╭─ PROVIDED DATA

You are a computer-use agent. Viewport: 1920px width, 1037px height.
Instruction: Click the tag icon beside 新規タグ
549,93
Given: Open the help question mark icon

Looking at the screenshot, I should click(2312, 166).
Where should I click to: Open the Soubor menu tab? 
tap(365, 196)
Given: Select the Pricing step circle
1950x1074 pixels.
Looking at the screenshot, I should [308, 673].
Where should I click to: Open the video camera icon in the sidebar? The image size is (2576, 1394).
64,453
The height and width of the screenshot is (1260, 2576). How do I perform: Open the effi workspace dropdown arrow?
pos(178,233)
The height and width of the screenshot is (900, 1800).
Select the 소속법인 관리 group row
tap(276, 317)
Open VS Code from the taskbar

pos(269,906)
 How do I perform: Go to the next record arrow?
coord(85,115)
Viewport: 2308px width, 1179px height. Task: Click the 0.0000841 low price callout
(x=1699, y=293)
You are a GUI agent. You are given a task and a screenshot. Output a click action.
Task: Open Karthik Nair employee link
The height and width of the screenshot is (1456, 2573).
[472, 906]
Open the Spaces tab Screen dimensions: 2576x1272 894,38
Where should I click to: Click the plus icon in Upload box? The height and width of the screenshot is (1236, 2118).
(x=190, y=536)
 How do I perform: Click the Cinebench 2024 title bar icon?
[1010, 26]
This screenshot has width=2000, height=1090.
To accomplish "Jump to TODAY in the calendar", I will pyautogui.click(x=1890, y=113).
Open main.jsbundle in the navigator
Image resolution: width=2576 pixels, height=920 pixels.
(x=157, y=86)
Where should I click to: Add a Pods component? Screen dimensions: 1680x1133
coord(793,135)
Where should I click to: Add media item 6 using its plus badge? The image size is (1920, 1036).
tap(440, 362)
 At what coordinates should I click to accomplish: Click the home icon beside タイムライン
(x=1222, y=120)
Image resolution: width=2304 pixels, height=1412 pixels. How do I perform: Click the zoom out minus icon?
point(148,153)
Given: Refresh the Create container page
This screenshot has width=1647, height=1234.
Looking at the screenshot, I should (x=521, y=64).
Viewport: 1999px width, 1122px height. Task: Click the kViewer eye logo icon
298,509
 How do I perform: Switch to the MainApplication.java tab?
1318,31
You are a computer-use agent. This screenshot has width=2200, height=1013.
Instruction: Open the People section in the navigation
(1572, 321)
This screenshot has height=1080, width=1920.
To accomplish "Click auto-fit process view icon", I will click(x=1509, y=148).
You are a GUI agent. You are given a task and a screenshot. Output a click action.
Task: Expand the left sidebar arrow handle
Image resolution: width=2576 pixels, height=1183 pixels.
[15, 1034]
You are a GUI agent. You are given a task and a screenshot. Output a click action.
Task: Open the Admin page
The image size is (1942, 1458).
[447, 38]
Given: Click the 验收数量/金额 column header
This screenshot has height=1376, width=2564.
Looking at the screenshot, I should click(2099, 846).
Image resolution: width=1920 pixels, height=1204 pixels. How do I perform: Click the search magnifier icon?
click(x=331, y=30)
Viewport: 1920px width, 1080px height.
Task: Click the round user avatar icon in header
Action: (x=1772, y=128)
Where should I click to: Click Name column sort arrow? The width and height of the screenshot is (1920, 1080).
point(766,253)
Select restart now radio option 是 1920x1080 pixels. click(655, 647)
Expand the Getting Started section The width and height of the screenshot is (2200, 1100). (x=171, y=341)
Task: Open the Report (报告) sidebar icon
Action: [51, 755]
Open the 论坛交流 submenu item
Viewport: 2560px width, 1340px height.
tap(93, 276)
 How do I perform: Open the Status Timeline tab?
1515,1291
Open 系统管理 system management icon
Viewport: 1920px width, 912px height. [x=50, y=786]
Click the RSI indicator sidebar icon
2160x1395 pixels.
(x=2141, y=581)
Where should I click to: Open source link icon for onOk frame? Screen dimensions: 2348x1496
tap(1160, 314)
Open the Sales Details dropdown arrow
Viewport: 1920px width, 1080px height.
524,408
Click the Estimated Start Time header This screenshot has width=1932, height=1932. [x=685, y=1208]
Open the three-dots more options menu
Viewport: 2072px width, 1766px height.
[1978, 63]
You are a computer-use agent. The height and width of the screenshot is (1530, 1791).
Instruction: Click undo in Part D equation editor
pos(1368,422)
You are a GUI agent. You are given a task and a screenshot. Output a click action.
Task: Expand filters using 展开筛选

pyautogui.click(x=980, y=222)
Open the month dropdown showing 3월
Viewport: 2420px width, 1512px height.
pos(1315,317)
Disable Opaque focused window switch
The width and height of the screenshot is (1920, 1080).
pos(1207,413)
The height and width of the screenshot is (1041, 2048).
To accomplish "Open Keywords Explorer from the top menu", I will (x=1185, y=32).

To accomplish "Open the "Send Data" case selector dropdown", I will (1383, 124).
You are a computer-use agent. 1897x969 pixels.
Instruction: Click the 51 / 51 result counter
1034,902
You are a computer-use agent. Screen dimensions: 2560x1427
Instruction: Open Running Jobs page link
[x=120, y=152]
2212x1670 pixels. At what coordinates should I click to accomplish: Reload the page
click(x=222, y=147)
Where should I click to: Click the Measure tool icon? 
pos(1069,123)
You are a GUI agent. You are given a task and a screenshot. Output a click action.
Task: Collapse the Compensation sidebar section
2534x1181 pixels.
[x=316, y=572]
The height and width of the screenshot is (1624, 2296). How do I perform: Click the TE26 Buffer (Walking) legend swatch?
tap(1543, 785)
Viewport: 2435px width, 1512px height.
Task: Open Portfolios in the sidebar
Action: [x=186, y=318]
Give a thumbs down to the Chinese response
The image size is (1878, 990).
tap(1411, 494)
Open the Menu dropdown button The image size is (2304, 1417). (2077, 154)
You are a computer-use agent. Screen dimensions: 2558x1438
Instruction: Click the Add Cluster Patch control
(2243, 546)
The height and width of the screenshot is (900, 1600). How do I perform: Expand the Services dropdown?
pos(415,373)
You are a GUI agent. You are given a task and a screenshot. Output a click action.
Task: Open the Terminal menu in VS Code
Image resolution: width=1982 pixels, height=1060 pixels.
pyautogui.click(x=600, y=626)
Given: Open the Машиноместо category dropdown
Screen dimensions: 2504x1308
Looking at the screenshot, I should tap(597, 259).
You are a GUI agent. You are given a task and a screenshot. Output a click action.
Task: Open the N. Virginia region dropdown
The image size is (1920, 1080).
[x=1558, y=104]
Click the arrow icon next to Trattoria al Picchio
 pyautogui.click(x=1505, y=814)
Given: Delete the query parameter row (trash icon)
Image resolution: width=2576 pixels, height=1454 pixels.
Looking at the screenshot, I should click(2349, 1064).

╰─

*HOW TO COMPLETE THIS TASK*. Print exactly, and only, the lines from the line containing "Given: Open the Машиноместо category dropdown" through the final line of the records, both included.

*ANSWER BOX*.
Given: Open the Машиноместо category dropdown
Screen dimensions: 2504x1308
Looking at the screenshot, I should tap(597, 259).
You are a GUI agent. You are given a task and a screenshot. Output a click action.
Task: Open the N. Virginia region dropdown
The image size is (1920, 1080).
[x=1558, y=104]
Click the arrow icon next to Trattoria al Picchio
 pyautogui.click(x=1505, y=814)
Given: Delete the query parameter row (trash icon)
Image resolution: width=2576 pixels, height=1454 pixels.
Looking at the screenshot, I should click(2349, 1064).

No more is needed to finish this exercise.